En mi casa el jugo de mango o de guayaba no pueden faltar a la hora de las comidas. Por eso, casi sucede una tragedia cuando se rompió la batidora.
En el taller y en las tiendas no había la pieza que debía cambiarse, el eje que trasmite la fuerza del motor a la cuchilla que gira y bate el alimento. Entonces mi papá tuvo “la gran idea”: llevársela al tornero. Y así, volvimos a tomar jugo.
El tornero fabrica piezas cilíndricas hechas en revolución (movimiento cilíndrico), o sea en constante giro.
Las piezas que se logran en el torno pueden ser roscadas en espiral en toda su extensión o en las puntas, ranuradas como las poleas, lisas en toda su extensión o escalonadas según el diámetro del cilindro en cada una de sus partes.
En el torno se coloca una barra de metal en posición horizontal y se hace girar; entonces por un lado, una cuchilla avanza a determinada velocidad y rebaja el metal hasta llevarlo al diámetro deseado.
Desde ejes tan pequeños como el del reloj pulsera hasta los enormes de centrales azucareros se hacen en el torno.

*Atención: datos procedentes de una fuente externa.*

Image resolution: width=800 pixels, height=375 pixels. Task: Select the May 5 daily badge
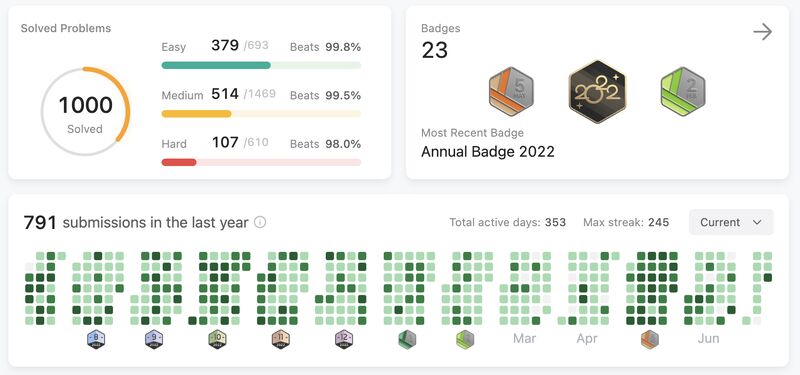511,92
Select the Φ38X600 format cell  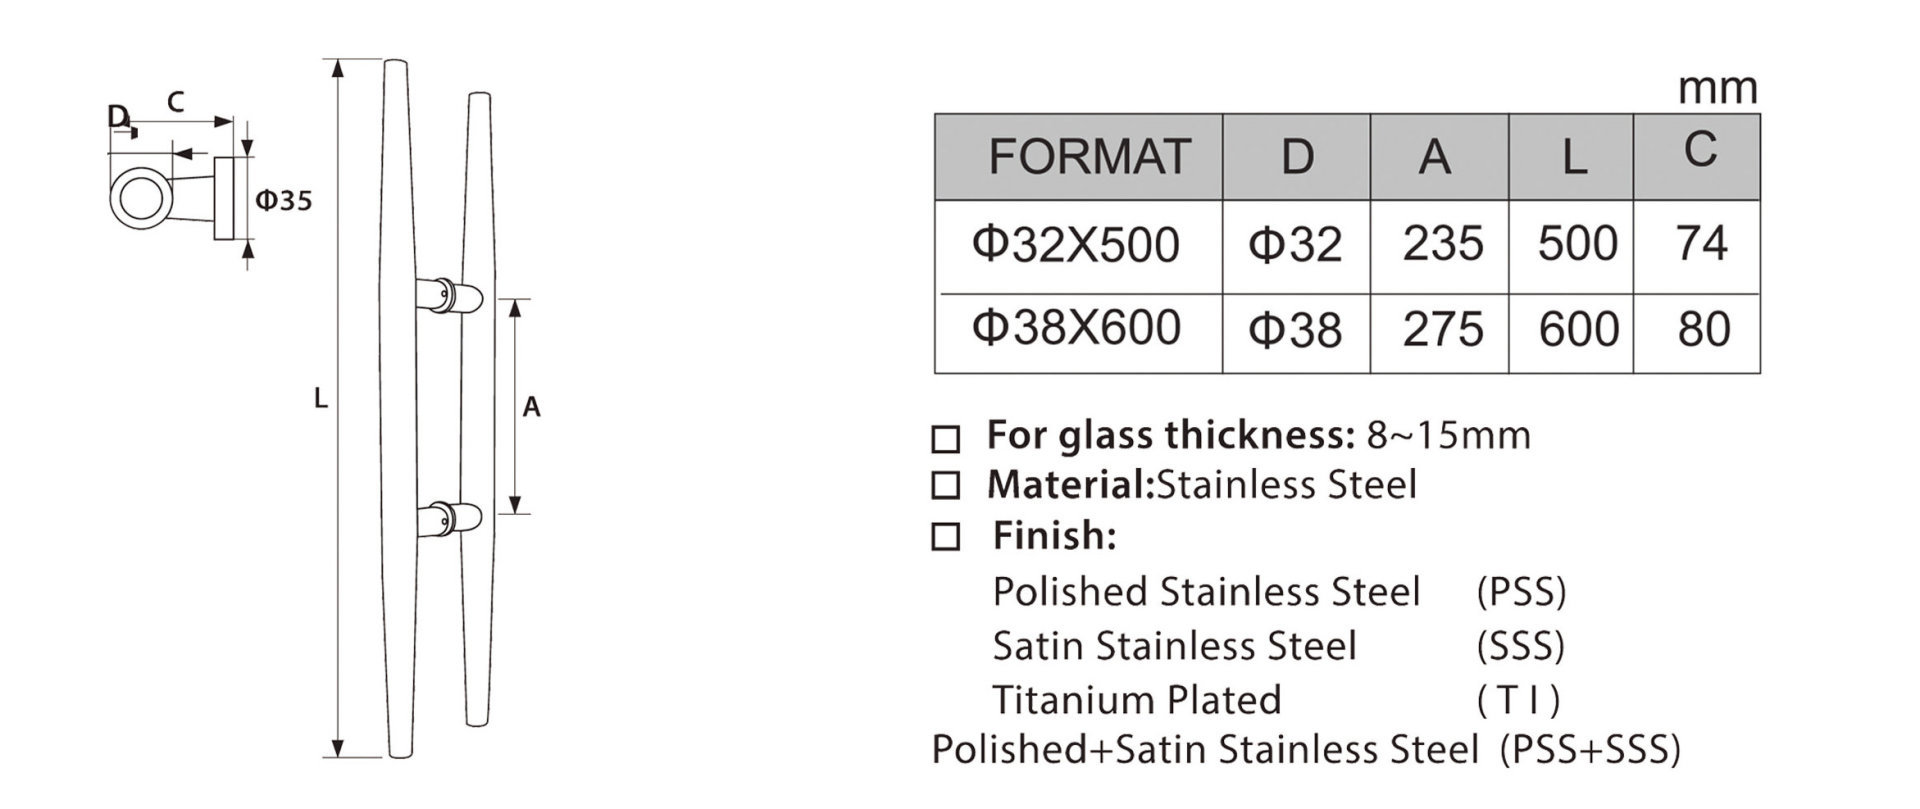click(x=1079, y=333)
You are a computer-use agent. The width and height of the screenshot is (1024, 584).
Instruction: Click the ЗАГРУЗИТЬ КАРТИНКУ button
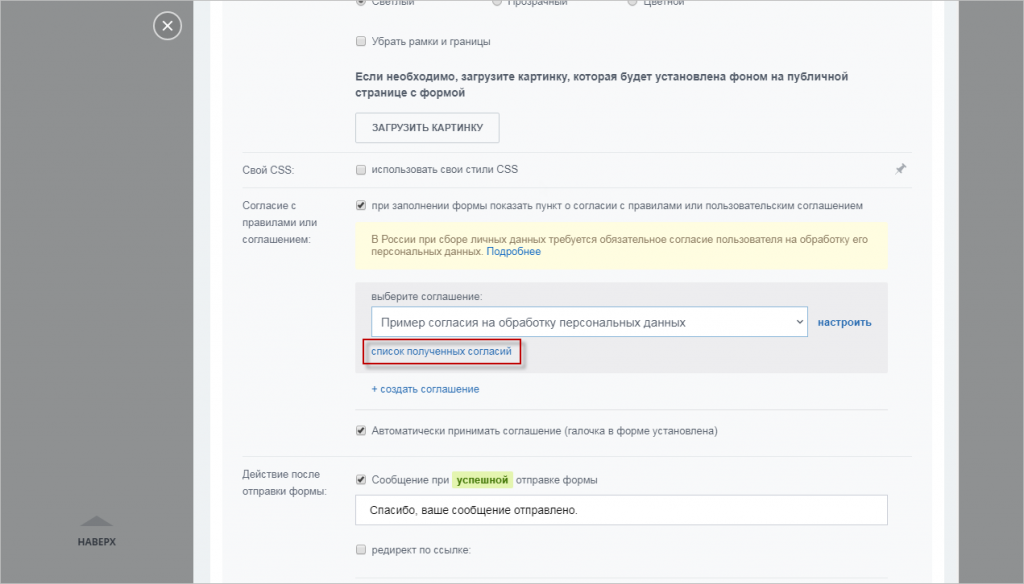click(427, 127)
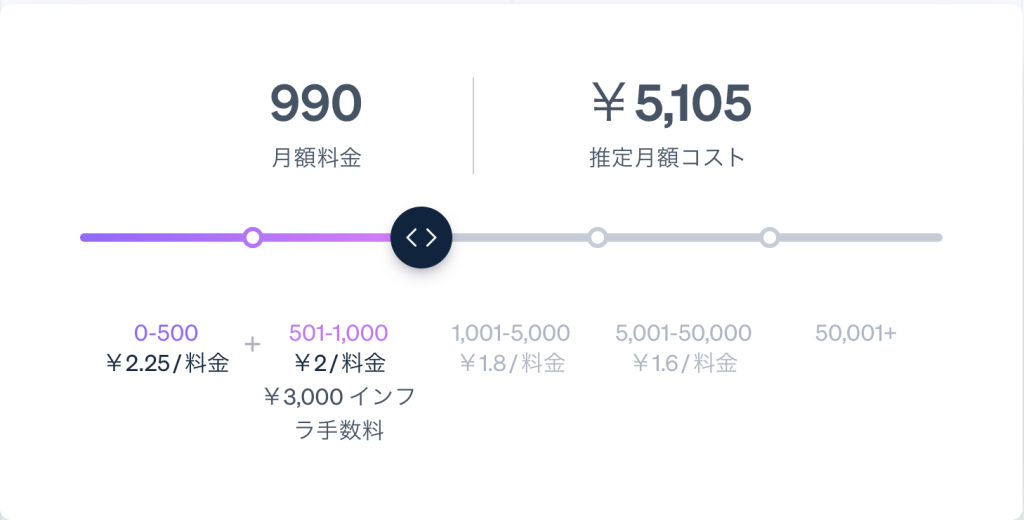
Task: Choose the 1,001-5,000 pricing tier
Action: [x=511, y=333]
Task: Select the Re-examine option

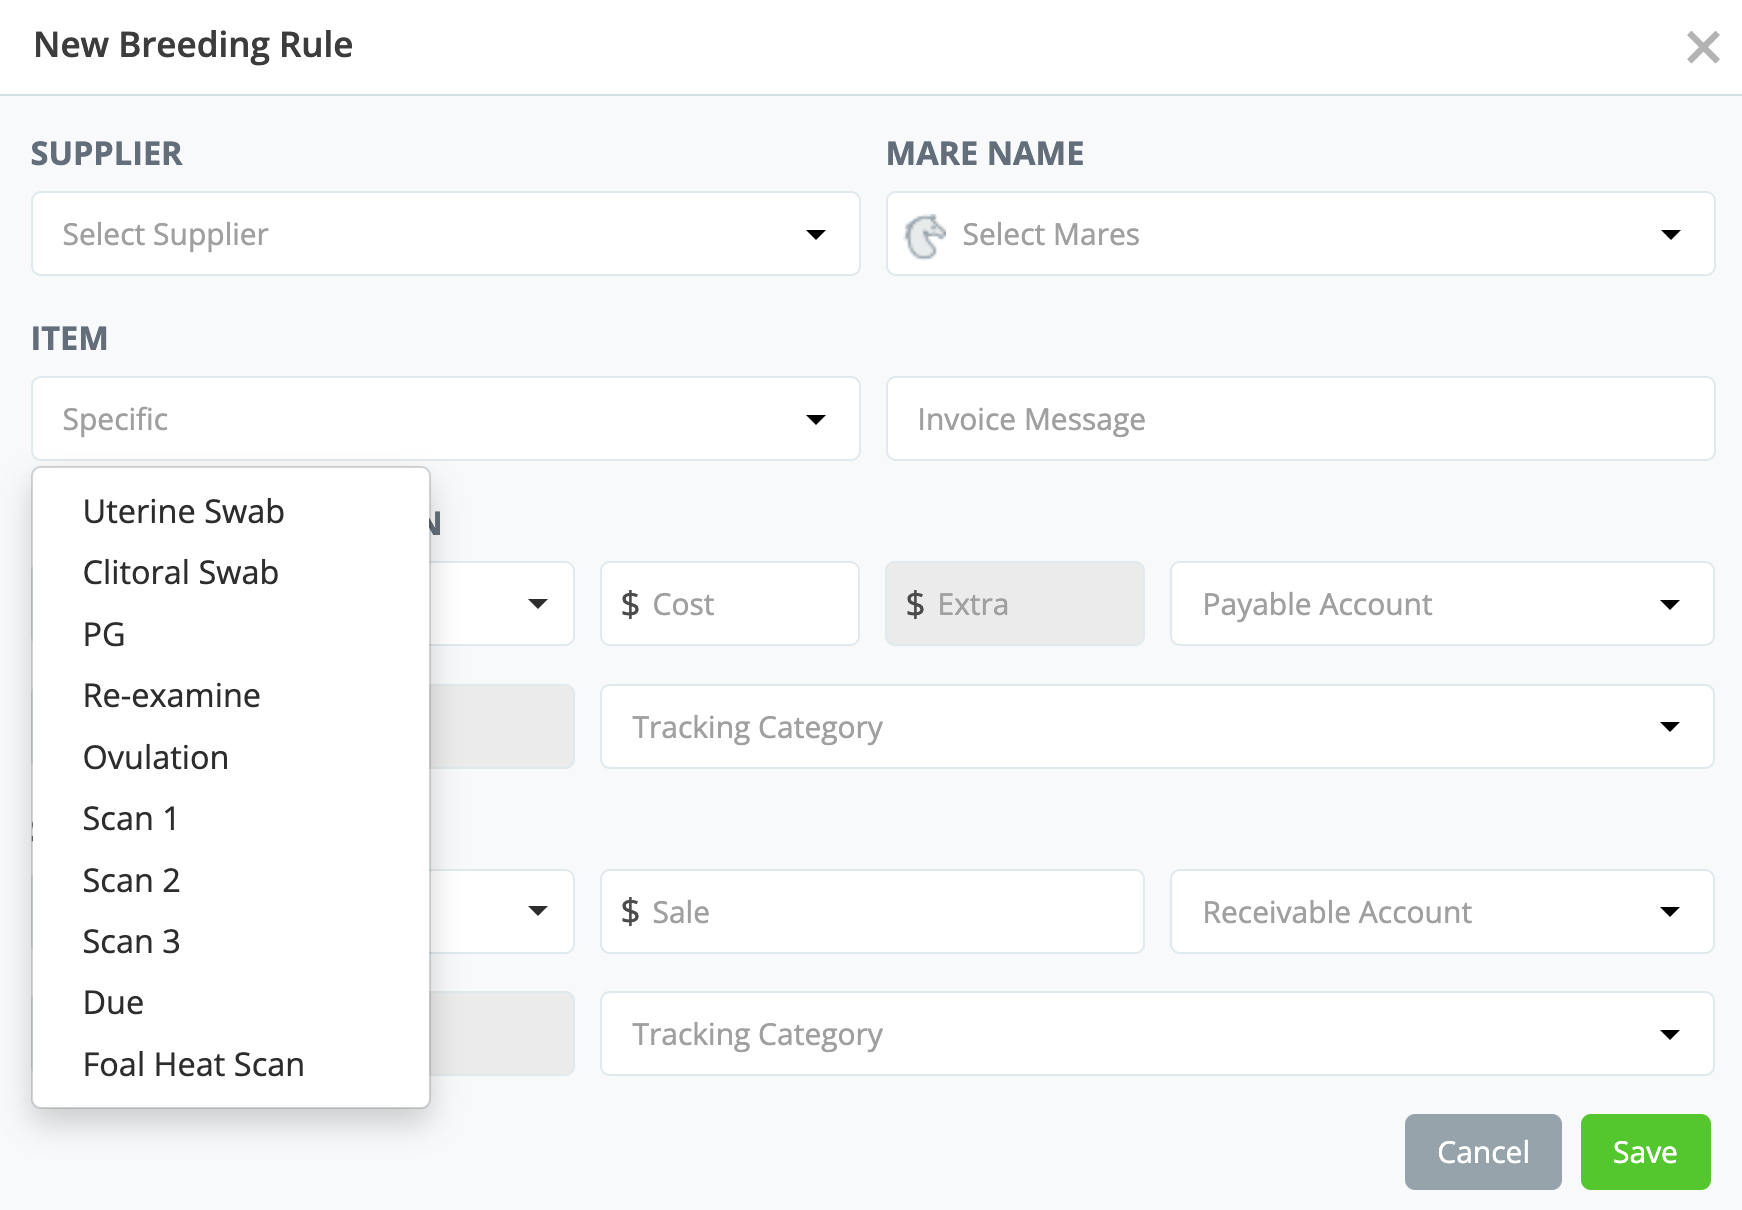Action: click(172, 696)
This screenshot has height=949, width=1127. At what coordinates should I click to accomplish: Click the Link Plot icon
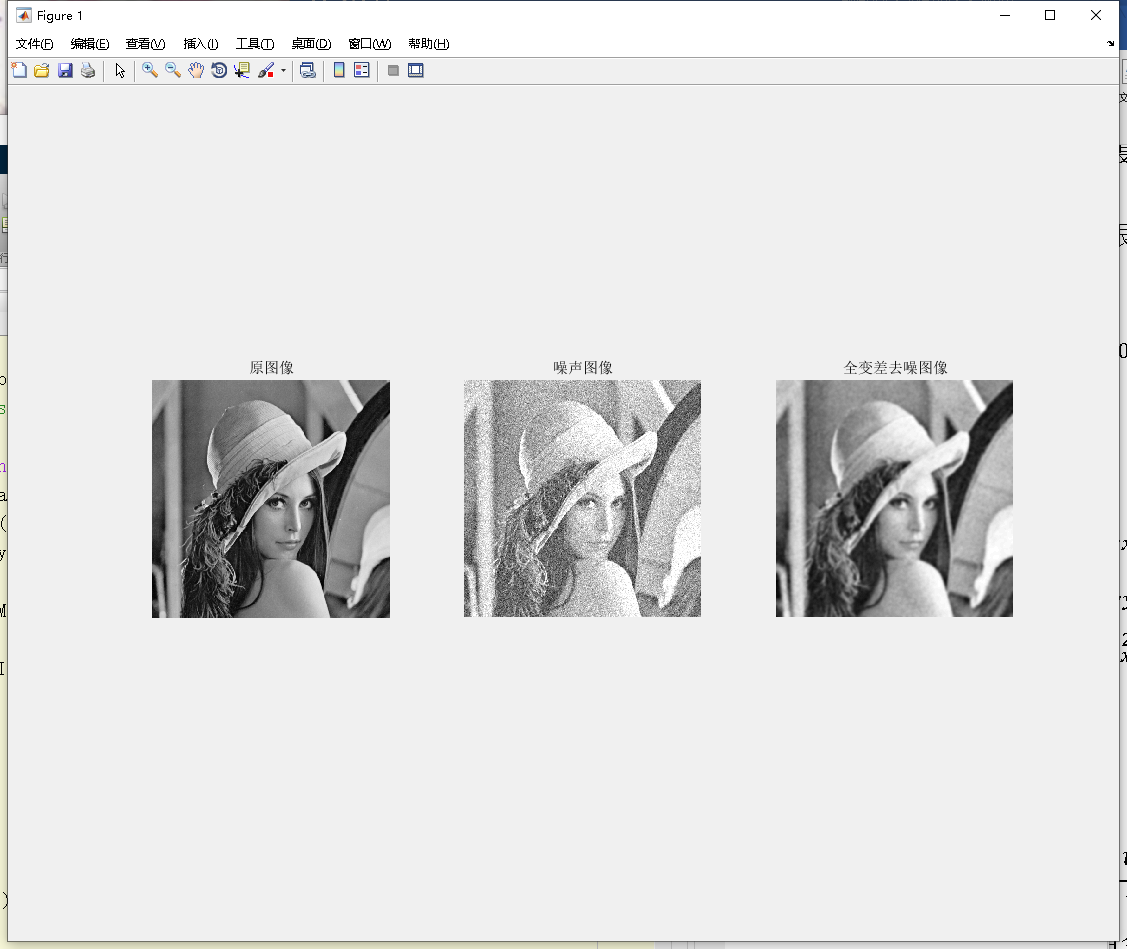point(308,70)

El tornero debe conocer de metales, diferenciar entre el acero y el aluminio, saber la dureza de cada uno para, de acuerdo con ello, poner la velocidad a que debe girar el torno y a la cual avanzará la cuchilla.
Ahora sé que el tornero puede hacer maravillas. Piezas para relojes, batidoras, vehículos, fábricas… en fin, creo que lo puede todo.